***** Records for the exercise

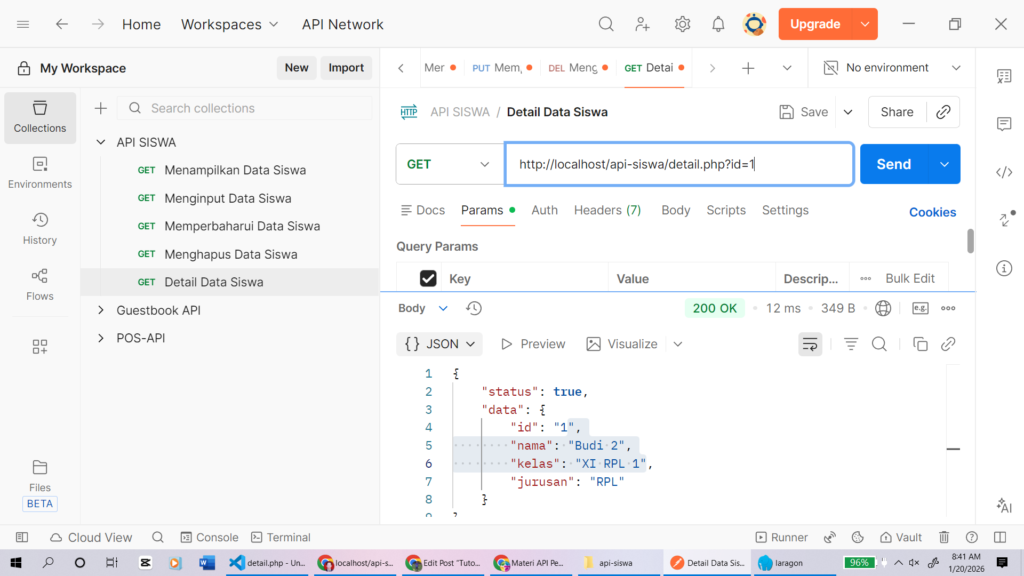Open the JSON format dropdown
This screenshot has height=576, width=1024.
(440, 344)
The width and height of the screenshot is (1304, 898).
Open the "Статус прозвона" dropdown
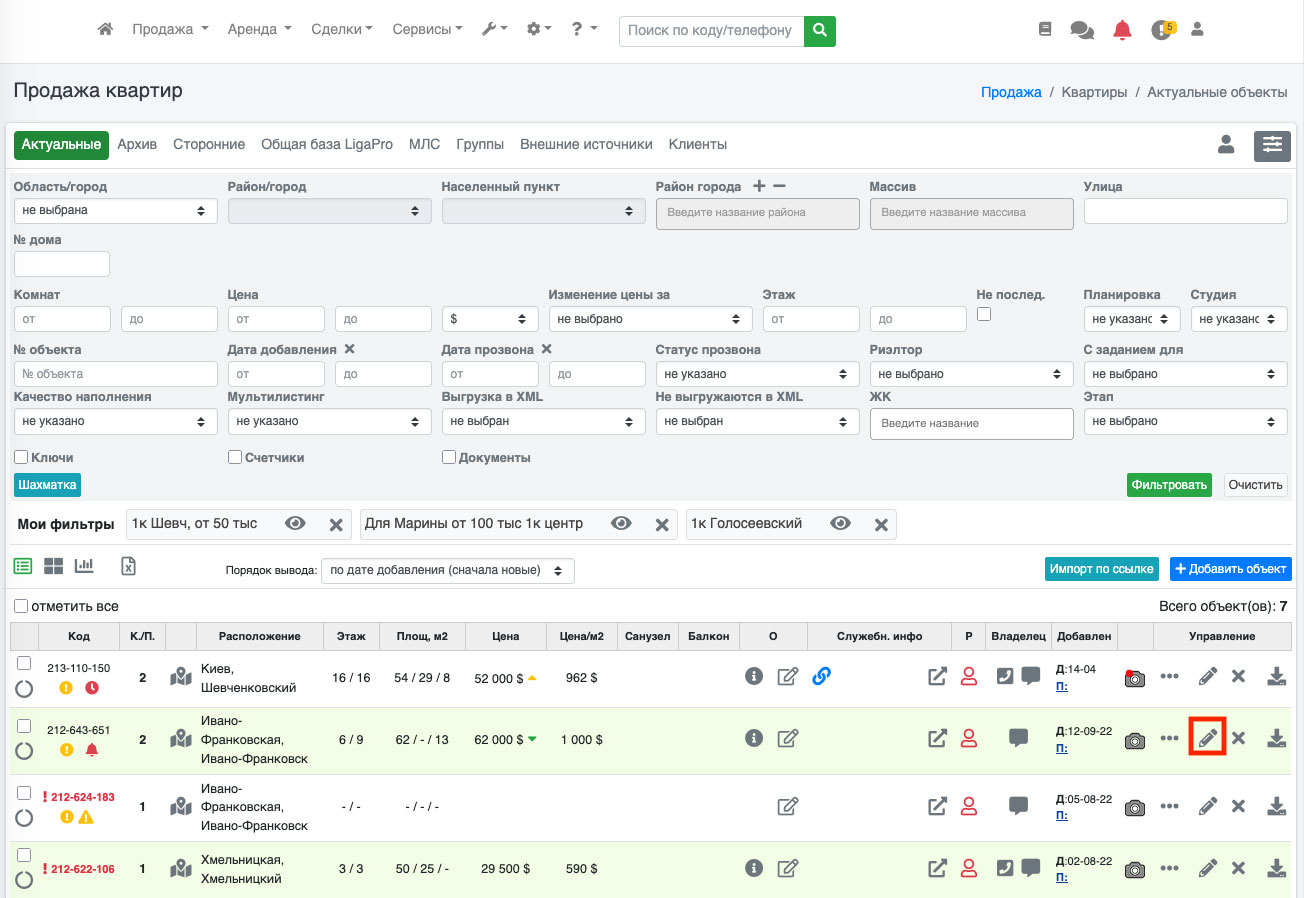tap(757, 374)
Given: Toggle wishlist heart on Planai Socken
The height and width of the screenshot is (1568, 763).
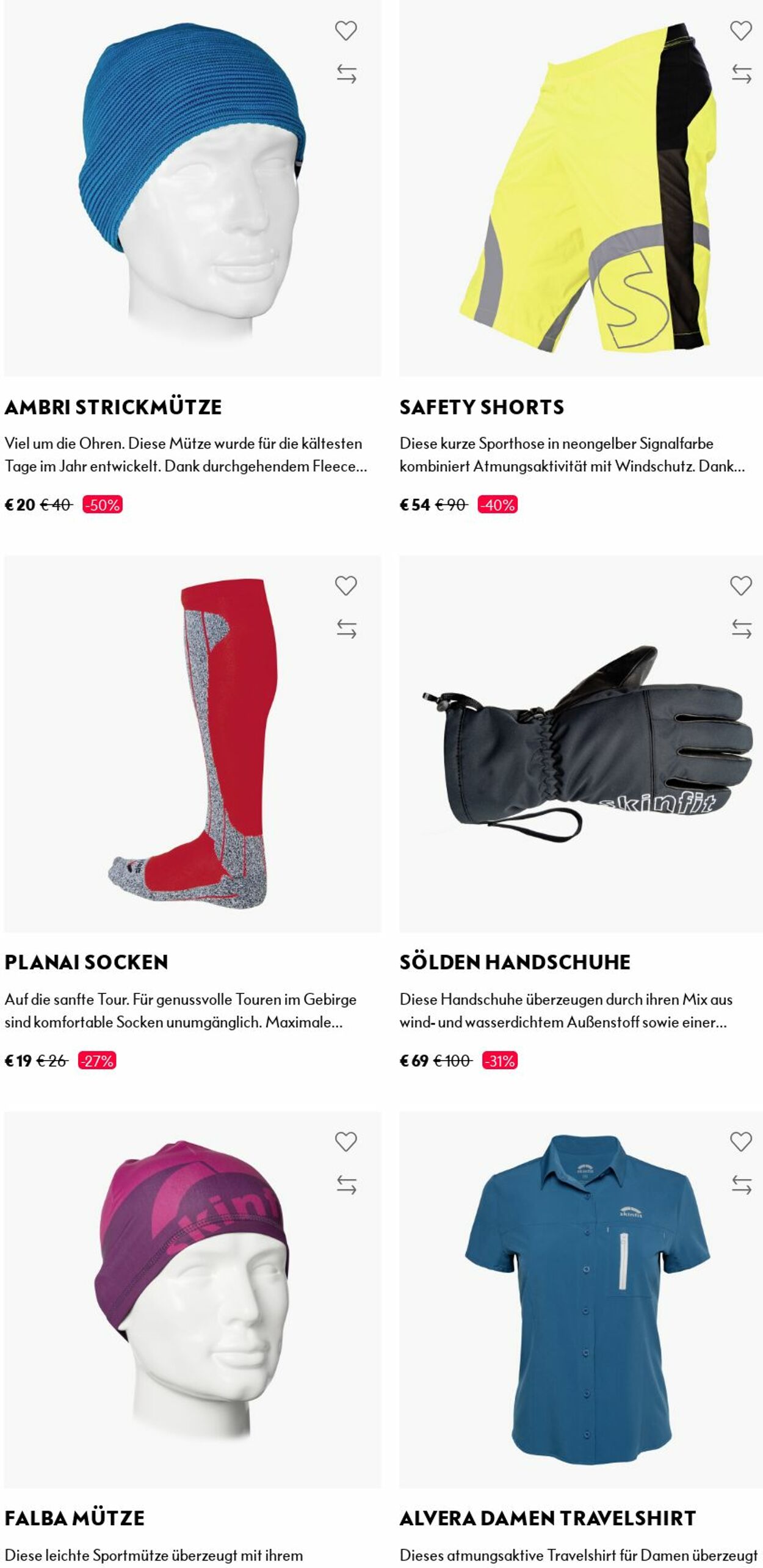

**********

Exercise goal:
Reproduce, with the pictures omitted, exactly those lines that run from the line with "The width and" to the last line of the material, both ends included.

Exercise output:
The width and height of the screenshot is (1304, 898).
Open the "Статус прозвона" dropdown
tap(757, 374)
Given: Toggle wishlist heart on Planai Socken
The height and width of the screenshot is (1568, 763).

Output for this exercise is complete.